Il avait l’air abattu, mais la rage bouillonnait dans son odeur.

— Mortes ou vives, elles sont pour moi un boulet à traîner.

Perrin suivit son regard jusqu’aux Aes Sedai prisonnières. Elles étaient debout maintenant, regroupées, mais même ainsi, elles s’étaient arrangées pour mettre quelque distance entre elles et les trois désactivées. Autour d’elles, les Sagettes donnaient des ordres brefs, à en juger par leurs gestes et leur air sévère. Il valait peut-être mieux que les Sagettes les gardent, plutôt que Rand. Si seulement il en était sûr.

— Tu as eu une vision, Min ? demanda Rand.

Perrin sursauta et décocha un regard d’avertissement à Suline et Nandera, mais Min rit doucement. Appuyée contre le genou de Rand, elle ressemblait vraiment à la Min qu’il connaissait, pour la première fois depuis qu’il l’avait retrouvée aux puits.

— Perrin, elles savent tout à mon sujet. Les Sagettes, les Aes Sedai, toutes sans doute. Et elles s’en moquent.

Elle avait un don qu’elle cachait, comme il cachait le sien pour les loups. Parfois, elle voyait des images, ou des auras autour des gens, et parfois elle savait les interpréter.
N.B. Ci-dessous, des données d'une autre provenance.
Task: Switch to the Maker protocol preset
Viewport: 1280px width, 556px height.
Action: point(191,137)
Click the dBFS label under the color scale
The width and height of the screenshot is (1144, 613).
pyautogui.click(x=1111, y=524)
— Tu ne peux pas savoir ce que c’est, Perrin. J’avais douze ans quand ça a commencé, et je ne savais pas qu’il ne fallait pas en parler. Tout le monde pensait que j’inventais. Jusqu’au jour où j’ai annoncé qu’un homme de la rue voisine allait épouser une femme avec laquelle je l’avais vu, sauf qu’il était déjà marié. Quand il s’est enfui avec elle, sa femme est venue avec toute une foule manifester devant la maison de ma tante, criant que j’étais responsable, que je m’étais servie du Pouvoir Unique sur son mari, ou que je leur avais donné un philtre d’amour.

Min haussa les épaules.

— Elle ne savait pas au juste, mais il fallait qu’elle blâme quelqu’un. Certains disaient aussi que j’étais une Élue du Ténébreux. Des Manteaux Blancs étaient venus au village peu avant, s’efforçant de fomenter des troubles. Bref, Tante Anna me convainquit de dire que je les avais simplement entendus parier, Tante Miren me promit une fessée pour avoir répandu des bobards, et Tante Jan promit de me soigner. Elles n’en ont rien fait, bien sûr – elles connaissaient la vérité –, mais si elles n’avaient pas été aussi habiles, disant que je n’étais qu’une enfant, j’aurais pu être blessée, ou même tuée. La plupart des gens n’aiment pas ceux qui savent des choses sur leur avenir ; la plupart des gens ne veulent pas le connaître, à moins qu’il ne soit bon, bien sûr. Même mes tantes ne voulaient rien en savoir. Mais pour les Aiels, je suis une sorte de Sagette d’honneur.

— Certains peuvent faire des choses que d’autres ne peuvent pas, dit Nandera, comme si c’était une explication suffisante.

Min se remit à rire et toucha le genou de la Vierge.

— Merci.

Déplaçant ses pieds sous elle, elle leva la tête vers Rand. Maintenant qu’elle riait, elle était radieuse. Et elle le demeura quand elle redevint sérieuse. Sérieuse, mais pas très contente.

— Quant à ta question, je n’ai rien vu d’utile. Taim a du sang dans son passé et du sang dans son avenir, mais tu aurais pu trouver ça tout seul. C’est un homme dangereux. Ils semblent tous recevoir des images, comme les Aes Sedai.

Un long regard coulé entre ses cils vers Dashiva et les autres Asha’man indiqua de qui elle parlait. La plupart des gens étaient nimbés de peu d’images, mais d’après Min, les Aes Sedai et les Liges en étaient toujours entourés.